Willie R. Tubbs, FISM News

 

The Department of Justice desperately wants to resume its review of documents seized from Donald Trump’s Florida home. 

On Friday, DOJ attorneys officially appealed the appointment of a Special Master to review which, if any, documents seized from Mar-a-Lago are protected under attorney-client privilege. 

“District courts have no general equitable authority to superintend federal criminal investigations,” a brief filed in the 11th Circuit Court of Appeals reads. “[I]nstead, challenges to the government’s use of the evidence recovered in a search are resolved through ordinary criminal motions practice if and when charges are filed.”

Previously, Judge Aileen Cannon appointed Raymond Dearie, a senior federal judge, as Special Master. Dearie, one of two people put forth by Trump’s team, has begun his review, but the DOJ argues Cannon had no right to appoint any Special Master and that Trump had no right to request such an appointment. 

Trump, the DOJ argues, never claimed attorney-client privilege on any of the more than 11,000 documents seized from Mar-a-Lago in August. 

“[Trump] has no plausible claim of such a privilege with respect to the records bearing classification markings or any other government documents related to his official duties,” the brief reads. 

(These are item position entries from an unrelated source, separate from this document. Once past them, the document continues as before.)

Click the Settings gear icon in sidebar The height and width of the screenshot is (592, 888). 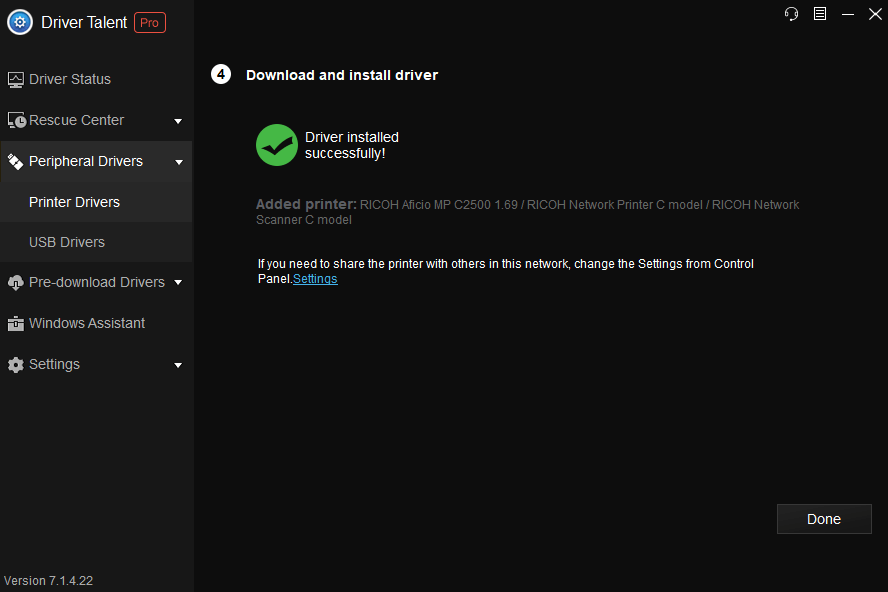16,364
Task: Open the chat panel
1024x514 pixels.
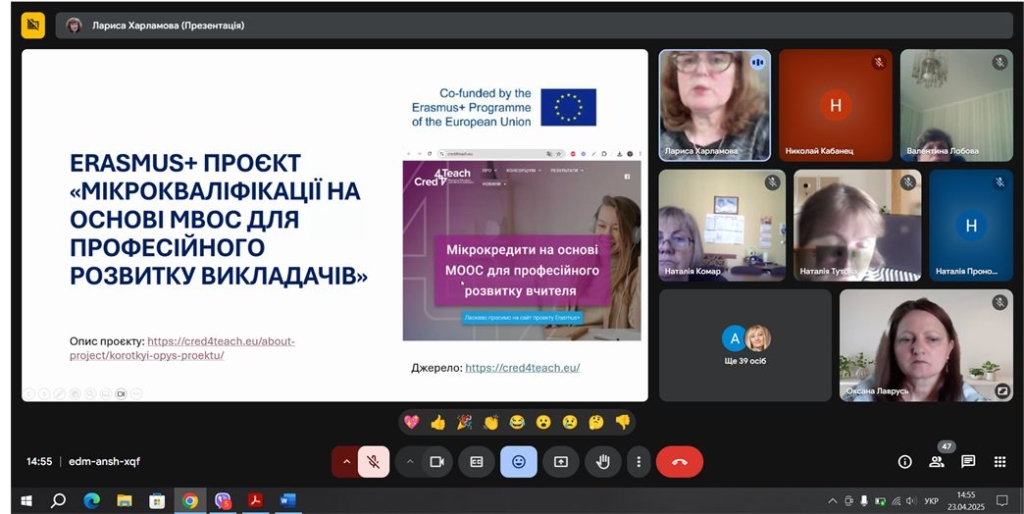Action: pos(968,461)
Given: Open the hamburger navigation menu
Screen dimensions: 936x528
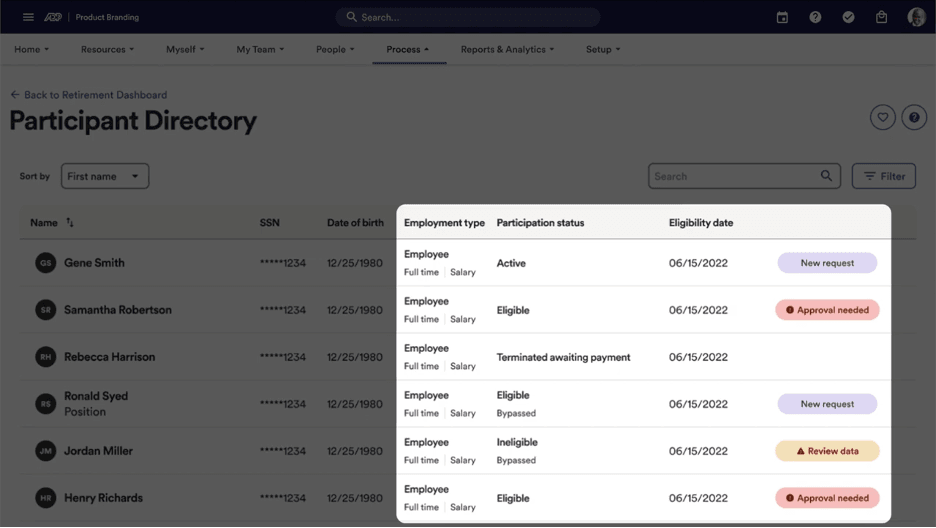Looking at the screenshot, I should point(28,17).
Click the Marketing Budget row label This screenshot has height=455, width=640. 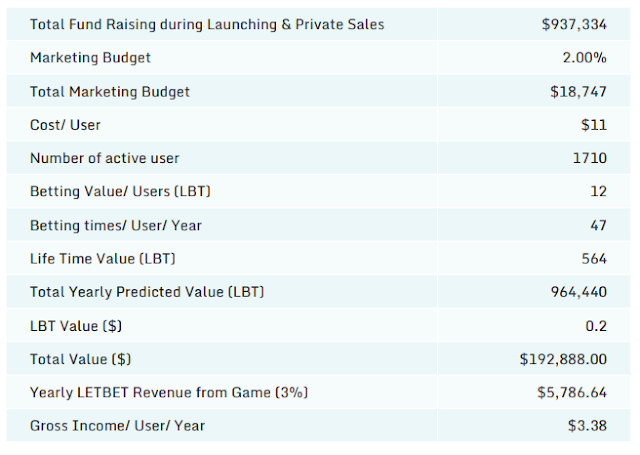click(91, 58)
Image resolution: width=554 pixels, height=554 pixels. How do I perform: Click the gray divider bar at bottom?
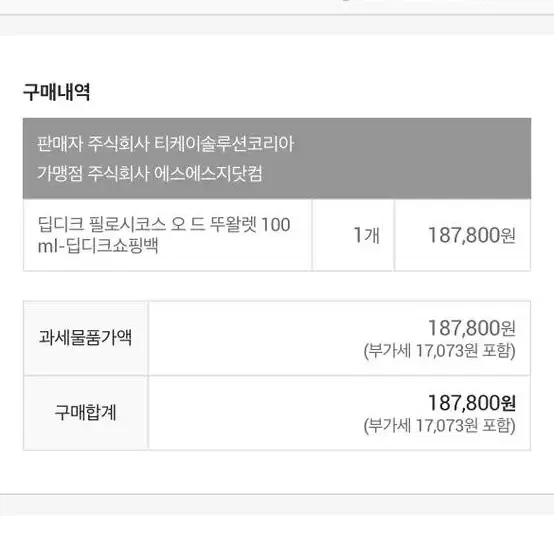click(x=277, y=505)
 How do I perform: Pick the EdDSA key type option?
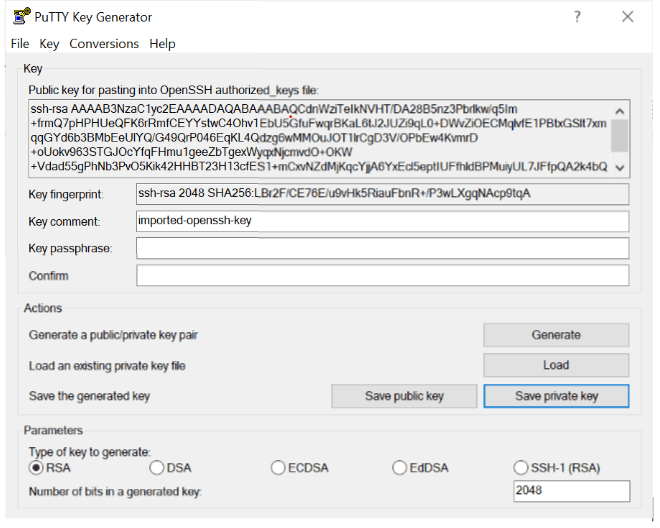400,467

Trump, who has routinely publicly criticized the FBI, Department of Justice, and Attorney General Merrick Garland, has not yet spoken publicly about the latest appeal. 

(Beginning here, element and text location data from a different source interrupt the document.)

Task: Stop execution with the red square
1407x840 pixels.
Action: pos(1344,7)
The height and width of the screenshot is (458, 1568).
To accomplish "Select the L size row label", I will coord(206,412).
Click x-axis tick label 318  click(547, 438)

He has, however, been vocal in his defense of keeping documents related to his presidency at Mar-a-Lago. The DOJ implies Trump had taken classified documents to Florida in violation of federal law. Importantly, the department has not yet filed charges to the effect.

“There is no ‘crime’ having to do with the storage of documents at Mar-a- Lago, only in the minds of the Radical Left Lunatics who are destroying our Country, and were just forced by the Courts to give me back much of what they took (STOLE?) during their unprecedented and unnecessary break in of my home,” Trump posted on Truth Social earlier this week. 

Criticism of the DOJ’s investigation has fallen broadly into two camps. The first – typified by Summer Lane of Right Side Broadcasting Network, whose article Trump shared on Truth Social –  holds that Trump has behaved similarly to his predecessors. 

“Clinton, [George W.] Bush, and Obama were never substantially criticized, severely legally attacked, or questioned for taking documents with them when they left the White House,” Lane writes. “This duplicitous treatment from the Justice Department sadly demonstrates a chilling double standard of political deference that has left Americans’ trust in the U.S. justice system in tatters.”

The other camp accuses the DOJ of playing politics and seeking to influence the 2022 midterm and 2024 presidential elections, a suggestion the Justice Department rejects. 

Whatever the truth might be, the investigation is unlikely to factor heavily into the midterms. 

Republicans continue to gather steam toward positive results in November and, given the expected weekslong wait for a ruling on the department’s Friday appeal, it’s likely Americans will have cast their ballots or made up their minds on 2022 before anything meaningful emerges from the investigation once it resumes. 

The 2024 election cycle would still be in play.